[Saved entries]
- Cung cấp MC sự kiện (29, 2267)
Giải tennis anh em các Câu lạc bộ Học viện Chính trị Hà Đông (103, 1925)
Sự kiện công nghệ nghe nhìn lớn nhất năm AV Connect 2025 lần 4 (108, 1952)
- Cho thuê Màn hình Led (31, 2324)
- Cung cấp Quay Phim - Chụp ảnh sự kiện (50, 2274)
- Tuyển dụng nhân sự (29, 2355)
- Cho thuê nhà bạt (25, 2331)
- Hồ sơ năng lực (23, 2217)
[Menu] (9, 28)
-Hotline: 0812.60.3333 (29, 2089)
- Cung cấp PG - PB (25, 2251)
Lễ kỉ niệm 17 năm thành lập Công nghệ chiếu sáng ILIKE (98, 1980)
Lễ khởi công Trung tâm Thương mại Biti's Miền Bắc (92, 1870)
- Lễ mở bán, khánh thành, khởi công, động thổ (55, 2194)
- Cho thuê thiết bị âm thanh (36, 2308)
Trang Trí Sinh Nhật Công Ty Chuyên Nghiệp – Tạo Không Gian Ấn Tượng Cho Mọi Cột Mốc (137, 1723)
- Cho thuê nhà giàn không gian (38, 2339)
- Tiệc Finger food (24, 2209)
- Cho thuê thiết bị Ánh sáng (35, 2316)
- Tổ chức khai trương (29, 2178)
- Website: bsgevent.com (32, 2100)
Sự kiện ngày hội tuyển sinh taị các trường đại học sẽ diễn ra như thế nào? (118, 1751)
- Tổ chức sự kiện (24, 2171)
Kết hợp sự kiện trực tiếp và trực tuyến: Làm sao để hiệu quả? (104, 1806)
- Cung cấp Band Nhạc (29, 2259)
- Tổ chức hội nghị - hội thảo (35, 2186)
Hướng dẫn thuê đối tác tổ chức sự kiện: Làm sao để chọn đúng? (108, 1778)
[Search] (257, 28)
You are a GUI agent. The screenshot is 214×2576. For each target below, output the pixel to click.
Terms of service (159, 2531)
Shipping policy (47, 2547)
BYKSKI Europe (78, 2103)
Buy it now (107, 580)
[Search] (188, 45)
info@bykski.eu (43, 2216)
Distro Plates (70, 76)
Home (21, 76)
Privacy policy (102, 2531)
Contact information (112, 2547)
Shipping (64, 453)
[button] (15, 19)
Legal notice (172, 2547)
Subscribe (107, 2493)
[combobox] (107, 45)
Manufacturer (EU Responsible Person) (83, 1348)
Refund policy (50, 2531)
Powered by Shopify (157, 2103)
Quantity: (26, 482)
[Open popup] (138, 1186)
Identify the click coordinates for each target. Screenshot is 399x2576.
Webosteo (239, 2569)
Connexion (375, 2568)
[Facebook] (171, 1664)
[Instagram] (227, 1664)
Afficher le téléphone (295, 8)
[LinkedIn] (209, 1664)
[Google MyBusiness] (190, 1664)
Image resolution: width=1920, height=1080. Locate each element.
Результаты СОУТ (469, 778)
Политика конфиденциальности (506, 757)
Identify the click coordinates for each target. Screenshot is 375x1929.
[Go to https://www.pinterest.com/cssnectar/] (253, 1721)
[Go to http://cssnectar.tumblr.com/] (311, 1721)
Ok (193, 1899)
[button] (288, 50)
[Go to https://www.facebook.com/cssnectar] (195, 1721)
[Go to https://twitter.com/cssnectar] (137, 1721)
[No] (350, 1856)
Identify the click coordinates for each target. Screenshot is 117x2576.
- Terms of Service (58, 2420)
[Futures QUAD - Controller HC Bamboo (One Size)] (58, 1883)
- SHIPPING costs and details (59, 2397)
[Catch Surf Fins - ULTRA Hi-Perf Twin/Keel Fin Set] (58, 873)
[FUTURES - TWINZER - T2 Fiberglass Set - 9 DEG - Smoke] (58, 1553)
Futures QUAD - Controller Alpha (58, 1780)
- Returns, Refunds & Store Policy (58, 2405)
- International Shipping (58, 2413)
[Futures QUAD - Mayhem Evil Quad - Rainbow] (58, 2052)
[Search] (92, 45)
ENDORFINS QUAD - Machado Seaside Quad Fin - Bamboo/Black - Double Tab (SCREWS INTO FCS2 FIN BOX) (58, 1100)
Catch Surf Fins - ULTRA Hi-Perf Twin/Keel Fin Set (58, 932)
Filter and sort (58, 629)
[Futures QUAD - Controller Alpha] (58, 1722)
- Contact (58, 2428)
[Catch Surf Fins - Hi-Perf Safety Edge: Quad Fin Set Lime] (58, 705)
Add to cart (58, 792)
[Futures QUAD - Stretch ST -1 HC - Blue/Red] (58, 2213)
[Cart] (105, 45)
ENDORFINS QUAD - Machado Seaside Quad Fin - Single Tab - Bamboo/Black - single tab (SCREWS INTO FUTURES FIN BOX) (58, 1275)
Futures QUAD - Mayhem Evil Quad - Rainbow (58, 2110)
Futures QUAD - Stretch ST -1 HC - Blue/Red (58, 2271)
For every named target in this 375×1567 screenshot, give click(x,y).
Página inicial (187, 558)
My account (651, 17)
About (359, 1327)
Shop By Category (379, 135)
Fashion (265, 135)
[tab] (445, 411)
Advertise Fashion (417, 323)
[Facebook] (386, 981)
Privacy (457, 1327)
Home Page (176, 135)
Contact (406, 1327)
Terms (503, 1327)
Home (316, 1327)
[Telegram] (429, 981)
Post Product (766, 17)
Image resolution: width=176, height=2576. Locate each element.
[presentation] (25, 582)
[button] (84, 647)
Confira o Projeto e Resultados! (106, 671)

- About this exercise:
Copy exactly the stretch of data above from the line with "Политика конфиденциальности (506, 757)" through the line with "[Cart] (105, 45)", and omit all other lines.

- Answer to the exercise:
Политика конфиденциальности (506, 757)
Identify the click coordinates for each target. Screenshot is 375x1929.
[Go to https://www.pinterest.com/cssnectar/] (253, 1721)
[Go to http://cssnectar.tumblr.com/] (311, 1721)
Ok (193, 1899)
[button] (288, 50)
[Go to https://www.facebook.com/cssnectar] (195, 1721)
[Go to https://twitter.com/cssnectar] (137, 1721)
[No] (350, 1856)
Identify the click coordinates for each target. Screenshot is 117x2576.
- Terms of Service (58, 2420)
[Futures QUAD - Controller HC Bamboo (One Size)] (58, 1883)
- SHIPPING costs and details (59, 2397)
[Catch Surf Fins - ULTRA Hi-Perf Twin/Keel Fin Set] (58, 873)
[FUTURES - TWINZER - T2 Fiberglass Set - 9 DEG - Smoke] (58, 1553)
Futures QUAD - Controller Alpha (58, 1780)
- Returns, Refunds & Store Policy (58, 2405)
- International Shipping (58, 2413)
[Futures QUAD - Mayhem Evil Quad - Rainbow] (58, 2052)
[Search] (92, 45)
ENDORFINS QUAD - Machado Seaside Quad Fin - Bamboo/Black - Double Tab (SCREWS INTO FCS2 FIN BOX) (58, 1100)
Catch Surf Fins - ULTRA Hi-Perf Twin/Keel Fin Set (58, 932)
Filter and sort (58, 629)
[Futures QUAD - Controller Alpha] (58, 1722)
- Contact (58, 2428)
[Catch Surf Fins - Hi-Perf Safety Edge: Quad Fin Set Lime] (58, 705)
Add to cart (58, 792)
[Futures QUAD - Stretch ST -1 HC - Blue/Red] (58, 2213)
[Cart] (105, 45)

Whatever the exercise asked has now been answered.